Rifaldi yang saat itu berada tidak jauh dari posisi korban perampasan kamera, sempat merekam oknum polisi usai merampas kamera, dimana saat itu rekan-rekan jurnalis lainnya meminta agar kamera milik wartawan TVRI itu dikembalikan. Pemerikasaan oleh Propam Polda Sulteng berlangsung selama 1 jam.

Sebelumnya Propam Polda Sulteng juga telah melakukan pemeriksaan terhadap tiga wartawan yang saat kejadian berada di lokasi. Mereka adalah Riyan Saputra, Gabdika Candra, Muhammad Qadri dari TVRI Sulteng.

Sementara itu organisasi profesi jurrnalis di Kota Palu, Aliansi Jurnalis Independen (AJI) Palu dan IJTI Sulteng menyatakan tetap mengawal seluruh proses penanganan kasus ini agar berjalan transparan hingga adanya putusan sanksi terhadap pelaku.

“Kami tetap dampingi teman-teman jurnalis yang diperiksa terkait kasus ini.
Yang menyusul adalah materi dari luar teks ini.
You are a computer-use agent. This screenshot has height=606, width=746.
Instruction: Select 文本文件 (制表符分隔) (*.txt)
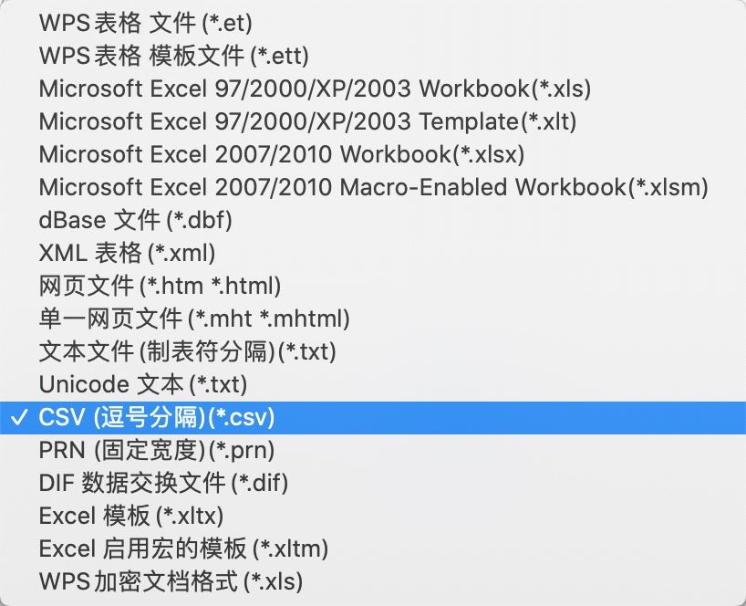pyautogui.click(x=188, y=351)
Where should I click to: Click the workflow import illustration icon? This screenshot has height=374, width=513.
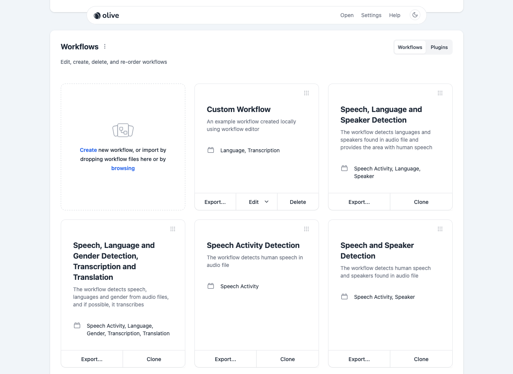(123, 130)
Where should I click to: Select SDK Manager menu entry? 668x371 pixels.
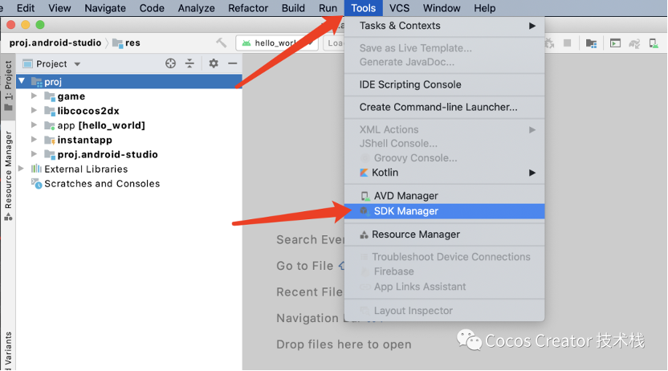click(405, 211)

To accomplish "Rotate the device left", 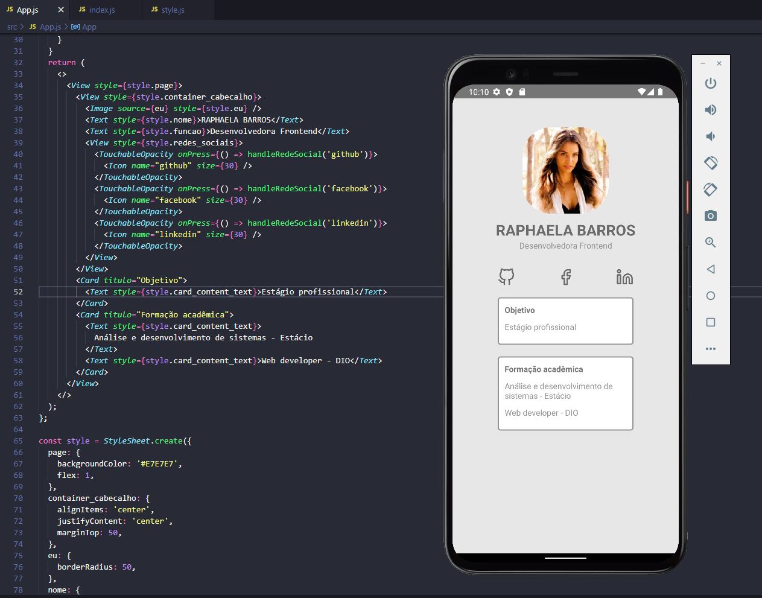I will point(710,163).
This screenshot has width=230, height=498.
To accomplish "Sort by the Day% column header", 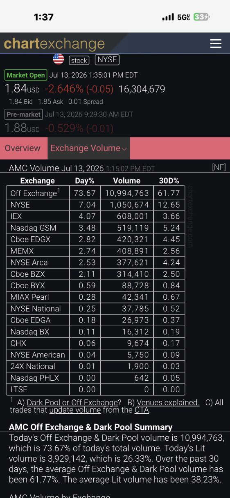I will tap(85, 181).
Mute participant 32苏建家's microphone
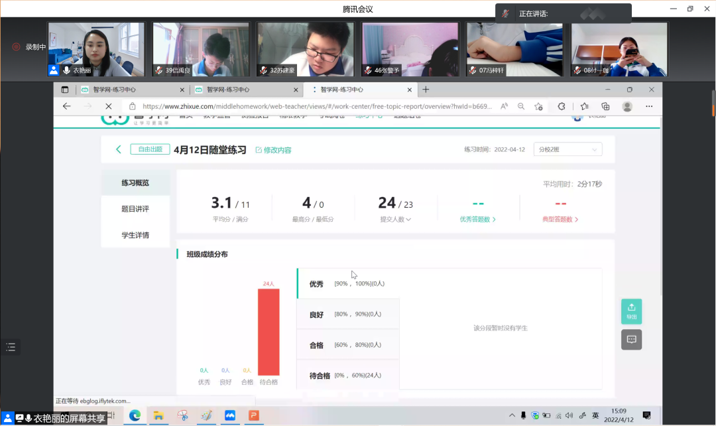716x426 pixels. [x=263, y=68]
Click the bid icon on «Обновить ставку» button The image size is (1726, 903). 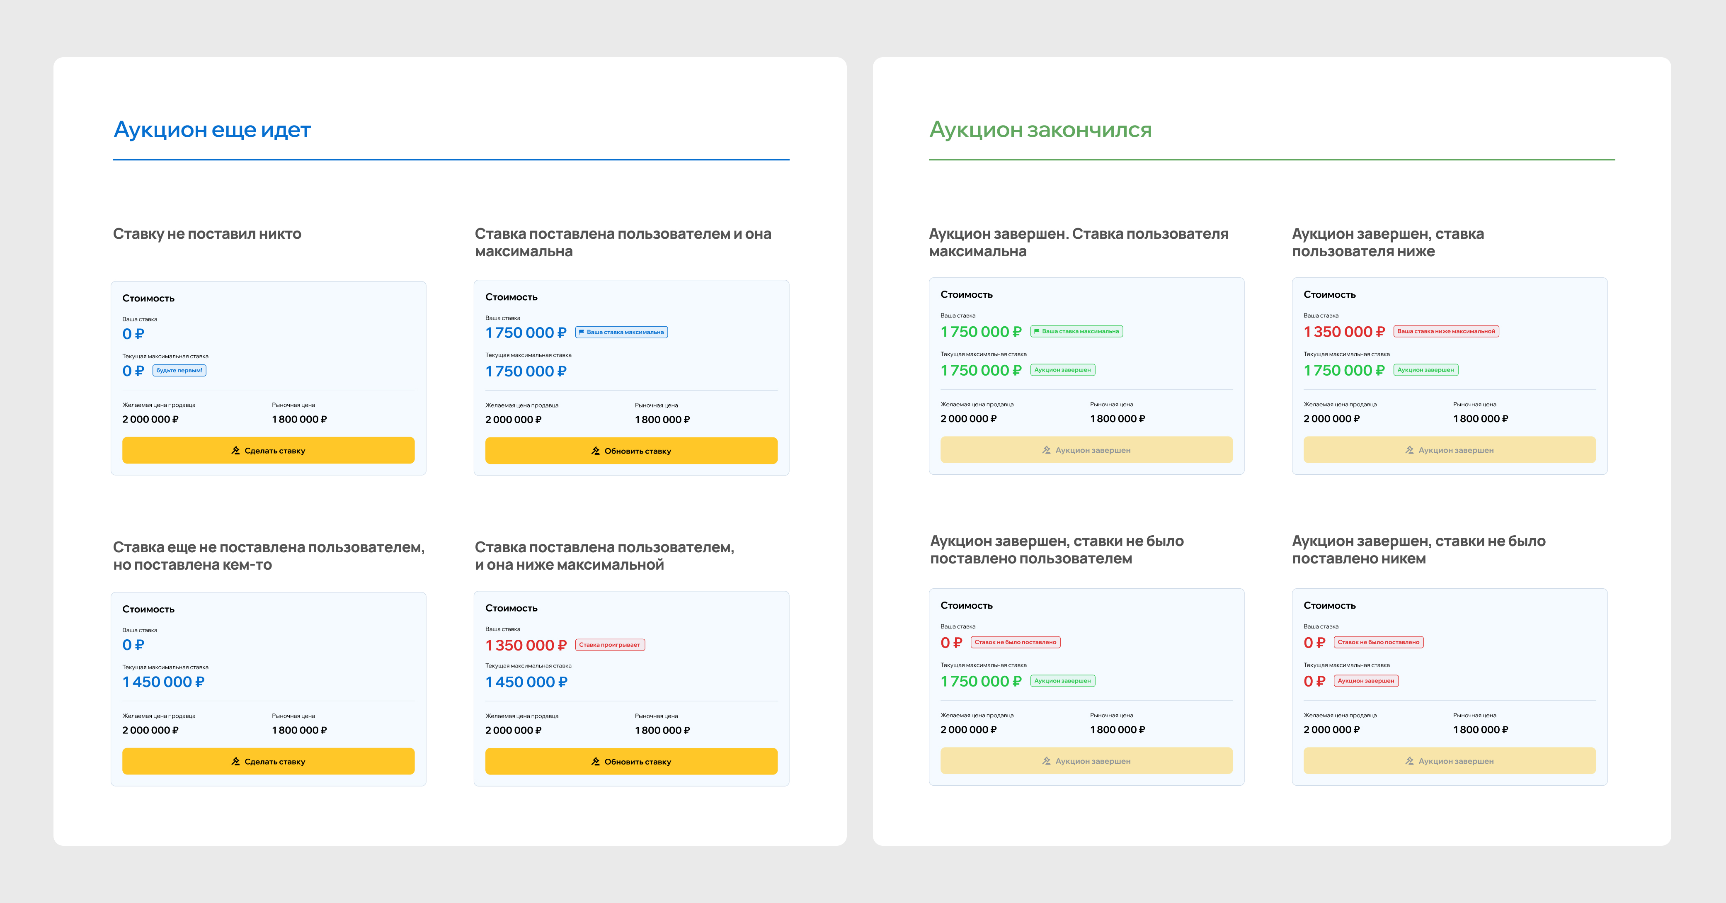tap(595, 450)
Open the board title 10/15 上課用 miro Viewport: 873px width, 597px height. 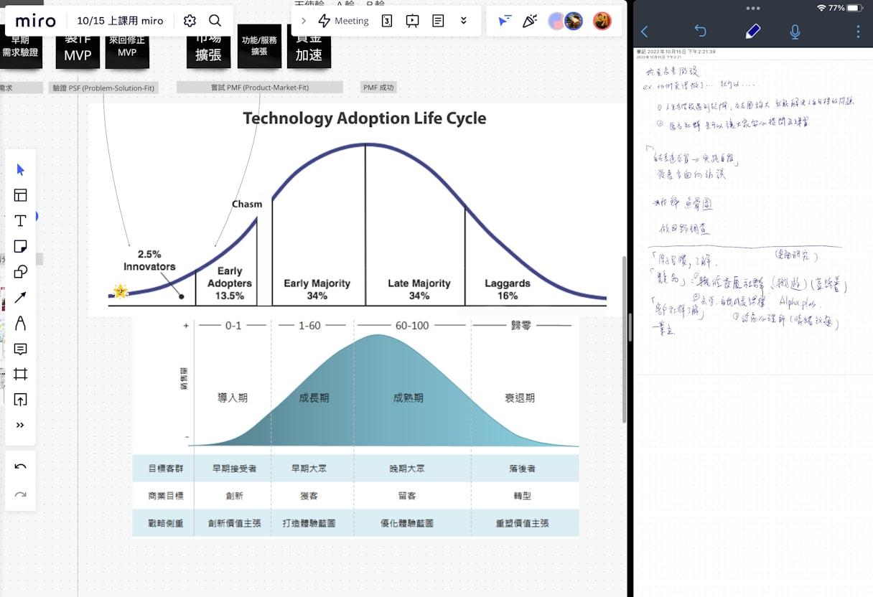point(119,21)
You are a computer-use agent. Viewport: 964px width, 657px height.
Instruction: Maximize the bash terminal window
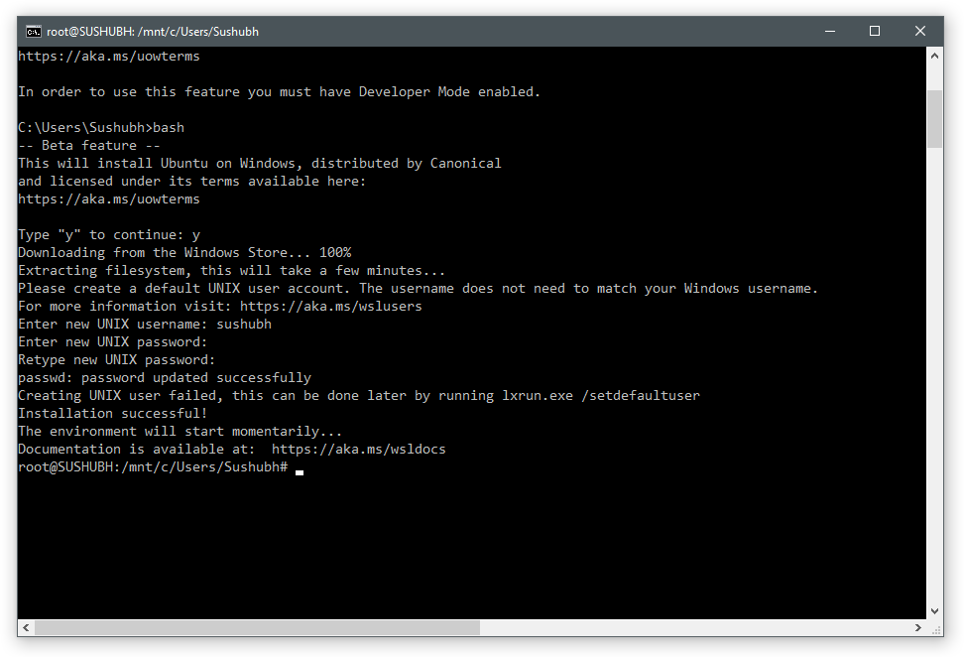875,32
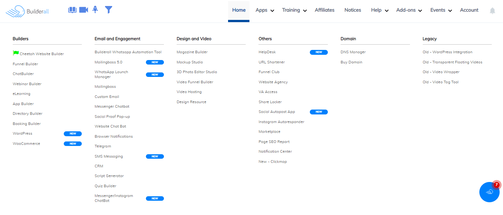The height and width of the screenshot is (215, 503).
Task: Open the Account menu item
Action: [x=469, y=10]
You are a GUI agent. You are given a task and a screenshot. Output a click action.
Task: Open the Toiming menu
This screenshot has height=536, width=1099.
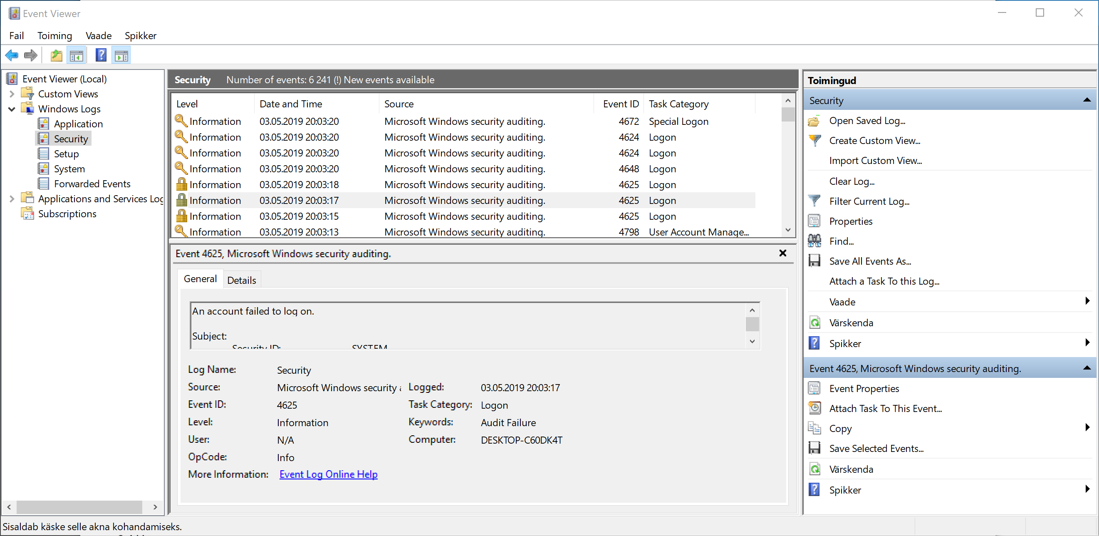tap(55, 36)
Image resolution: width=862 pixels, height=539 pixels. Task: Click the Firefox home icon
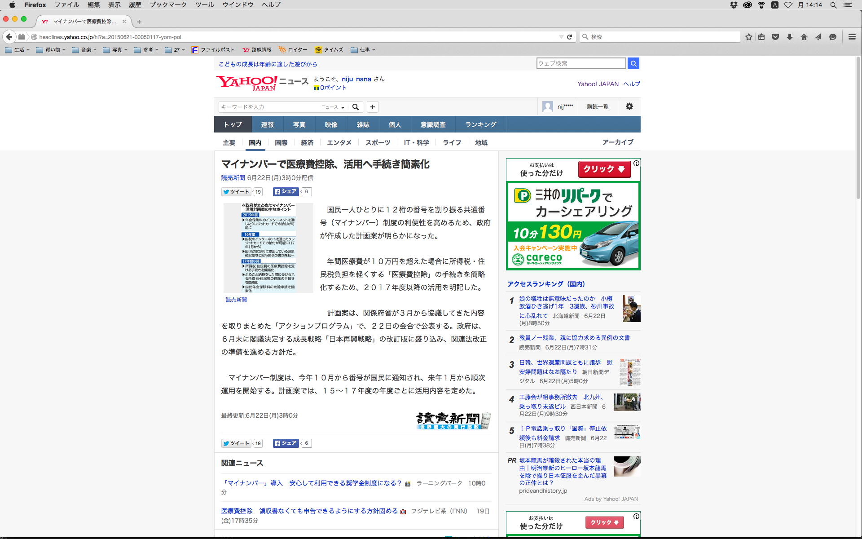804,37
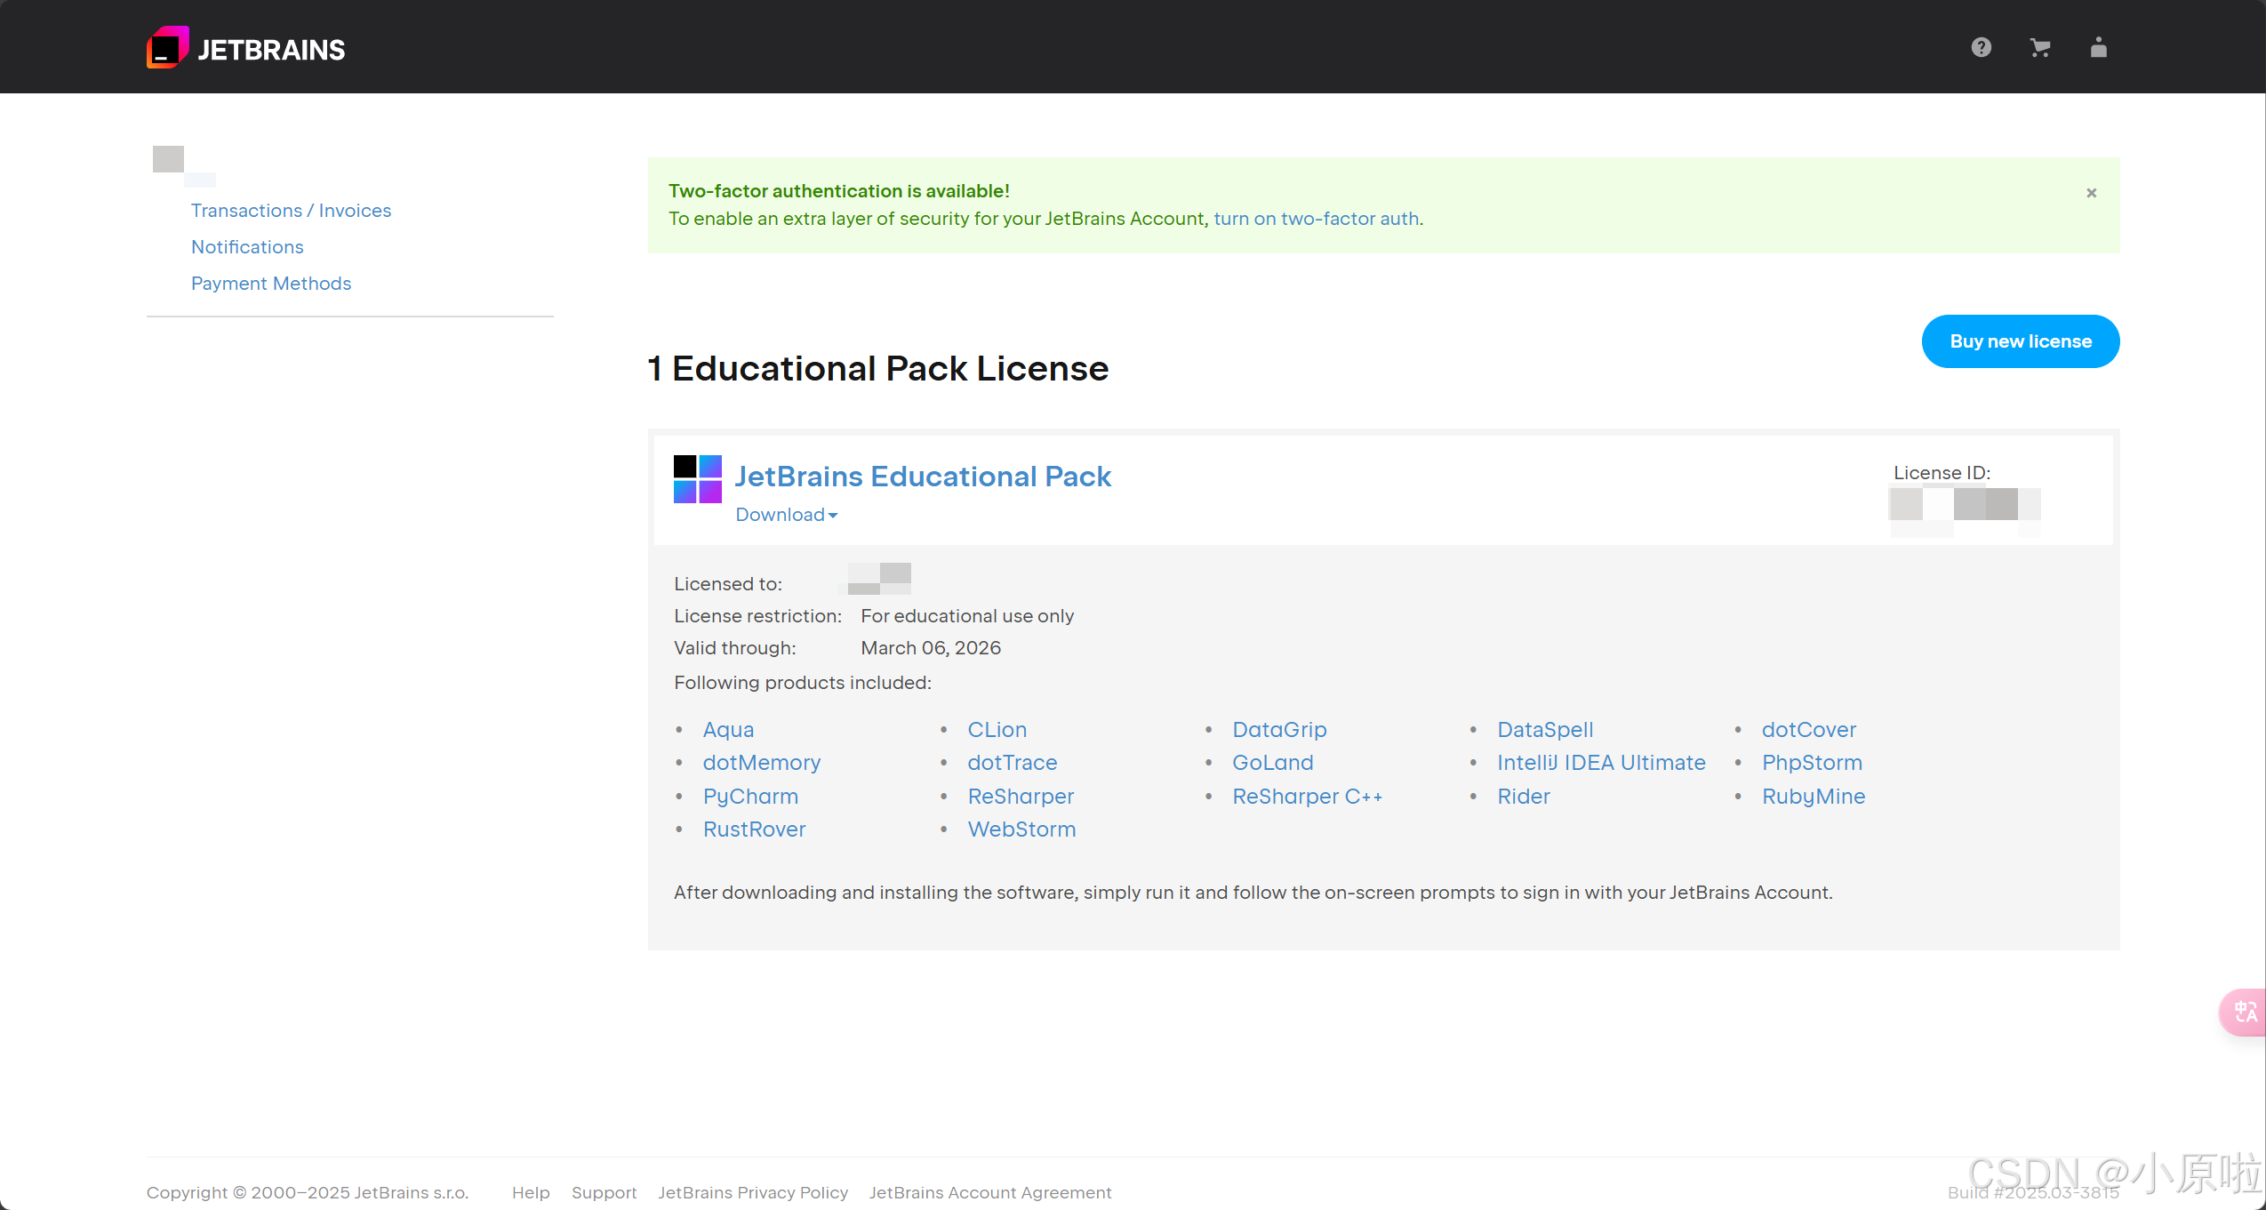The width and height of the screenshot is (2266, 1210).
Task: Open the user account profile icon
Action: click(2098, 48)
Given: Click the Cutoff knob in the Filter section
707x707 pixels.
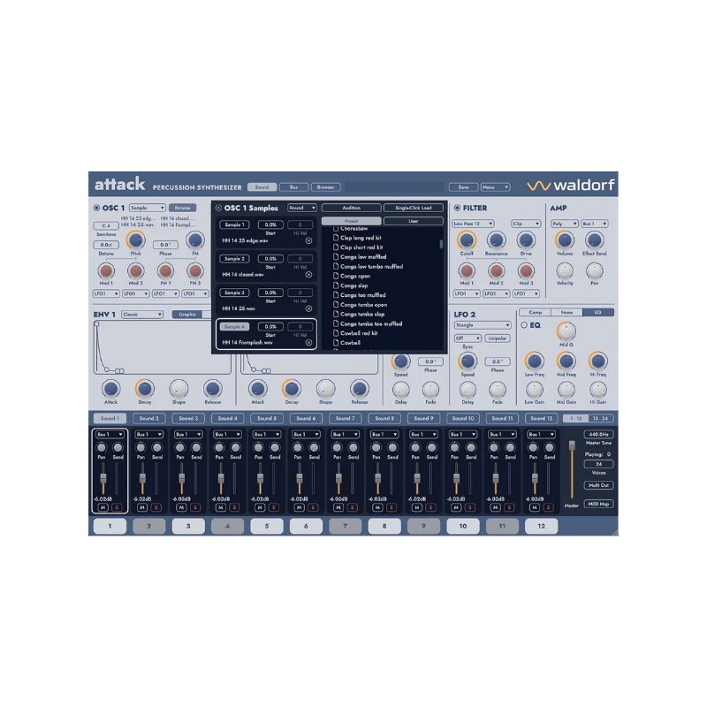Looking at the screenshot, I should point(466,240).
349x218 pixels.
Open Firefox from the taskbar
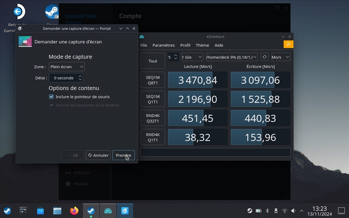coord(74,211)
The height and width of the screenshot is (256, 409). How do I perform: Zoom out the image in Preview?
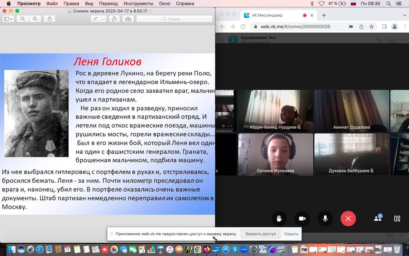[23, 19]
Intinya kita semua mau penanganan ini transparan dan akhirnya menjadi pelajaran supaya tidak terulang lagi,” jelas, Hendra, pengurus IJTI Sulteng di Mapolda Sulteng, Selasa pagi.

Sebelumnya, Pesatuan Wartawan Indonesia (PWI) Sulteng, mendesak Polda Sulteng menerapkan Undang-Undang Nomor 40 Tahun 1999 Tentang Pers, terkait perampasan kamera dan penghapusan gambar hasil liputan wartawan TVRI Sulteng oleh oknum polisi, saat meliput aksi mahasiswa Rabu (25/9/2019).

Ketua PWI Sulteng Mahmud Matangara, menyatakan kasus tersebut tidak boleh berhenti pada sidang etik. “Ini upaya menghalang-halangi kerja pers. Harus diselesaikan dengan UU Pers, tidak boleh diselesaikan hanya dengan sidang etik,” kata Mahmud.

Kenapa tidak boleh berhenti pada sidang etik? Menurut Mahmud, tindakan oknum polisi tersebut berkaitan dengan profesi lain diluar kepolisian.

“Bisa jadi oknum itu melanggar aturan terkait kepolisian. Selain itu dia melanggar UU Pers. Olehnya penyelesaiannya harus dengan UU Pers,” jelasnya.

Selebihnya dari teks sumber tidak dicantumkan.